Marc J. Goldstein Arbitrator & Mediator NYC
January 20, 2009

Corrections to Arbitral Awards and the Functus Officio Doctrine

Dear Readers
In the coming weeks I will argue a case in the United States Court of Appeals for the Second Circuit that involves a rarely addressed arbitration issue: the power of the arbitrator to make corrections in a final award by issuing an amended final award.
I will therefore not discuss the issue at length in this posting, reserving full commentary until after the Second Circuit decides the case. But a brief synopsis of the issue is in order.
Virtually all institutional and ad hoc rules governing international arbitrations provide, in nearly identical terms, that the arbitrator may correct clerical, typographical, or computational errors in the award. There is no mention in such rules of the possible correction of “mental” or “judgmental” errors.

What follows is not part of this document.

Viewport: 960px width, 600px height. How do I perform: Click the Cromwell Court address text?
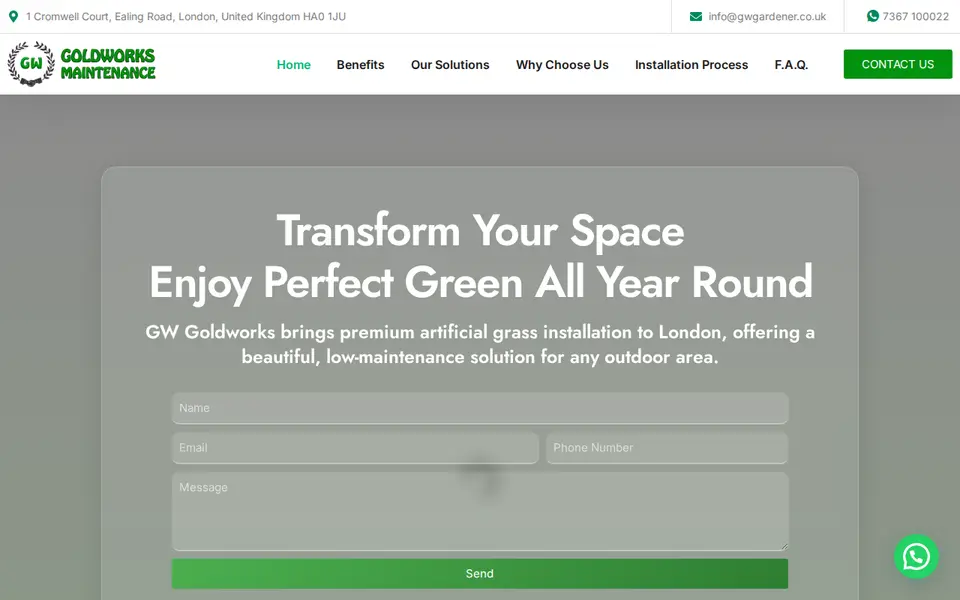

Suppose that the arbitrator, in weighing a substantial body of evidence germane to an important issue, overlooks an assumption or an underlying fact that affects the probative value of one or more items — but the oversight does not affect many or most of the items of evidence that factor in the initial determination of the issue. Suppose further that the oversight is not evident on the face of the original award, as the initial determination is logically consistent with a correct appreciation of the supposedly mis-appreciated evidence. The oversight only becomes apparent when the matter is raised by a disappointed party, in a timely motion to “correct” the award, and the arbitrator, in agreeing to make the proposed correction, agrees that the oversight did in fact occur. Finally, assume the arbitrator now proceeds to re-balance the entire body of evidence, reaches a different conclusion, and reduces the monetary award by a substantial amount.
A federal district court judge in New York held, in this scenario, that the arbitrator’s error was neither clerical, typographical, nor computational; that the arbitrator therefore ceased to have adjudicatory power after issuing the original award; and that the amended award should be vacated as an exceeding of powers by the arbitrator. Section 10 of the Federal Arbitration Act permits the court to vacate an award where an arbitrator exceeds the powers conferred by the parties. The District Court held that this ground for vacatur of the amended award was present.
Should you have an interest in reading the District Court’s opinion, or the briefs filed in the Second Circuit Court of Appeals, I will be pleased to furnish them.